Le passage de la Parole de Dieu que nous venons d’entendre l’affirme précisément : le mystère de Dieu – dit saint Paul – a été révélé à tous les peuples. Pas seulement au peuple élu ou à une élite religieuse, mais à tous. Tout homme a accès à Dieu, car – explique l’Apôtre – toutes les nations « sont associées au même héritage, au même corps, au partage de la même promesse, dans le Christ Jésus, par l’annonce de l’Évangile » (Ep 3, 6).
Je voudrais insister sur deux mots utilisés par Paul : héritage et promesse. D’une part, une Église hérite toujours d’une histoire, elle est toujours fille d’une première annonce de l’Évangile, d’un événement qui la précède, d’autres apôtres et évangélisateurs qui l’ont fondée sur la parole vivante de Jésus ; d’autre part, elle est aussi la communauté de ceux qui ont vu la promesse de Dieu s’accomplir en Jésus et qui, en tant que fils de la résurrection, vivent dans l’espérance de l’accomplissement futur.
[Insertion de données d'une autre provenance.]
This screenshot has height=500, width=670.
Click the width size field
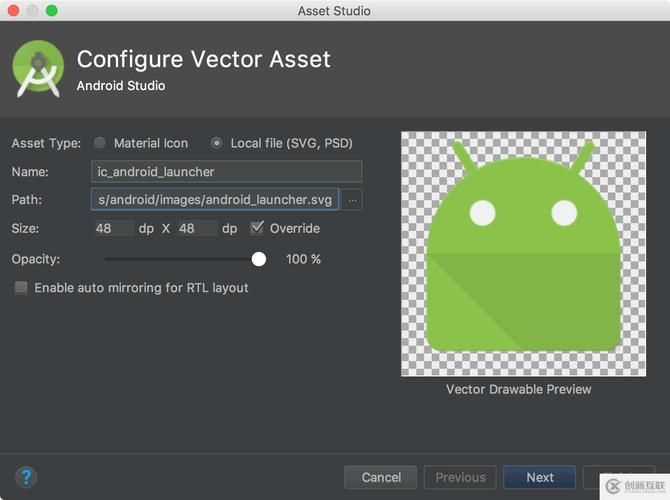113,228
Oui, nous sommes les destinataires de la gloire promise, qui guide notre chemin dans l’attente. Héritage et promesse : l’héritage du passé est notre mémoire, la promesse de l’Évangile est l’avenir de Dieu qui vient à notre rencontre. C’est sur cela que je voudrais m’attarder avec vous : une Église qui chemine dans l’histoire entre mémoire et avenir.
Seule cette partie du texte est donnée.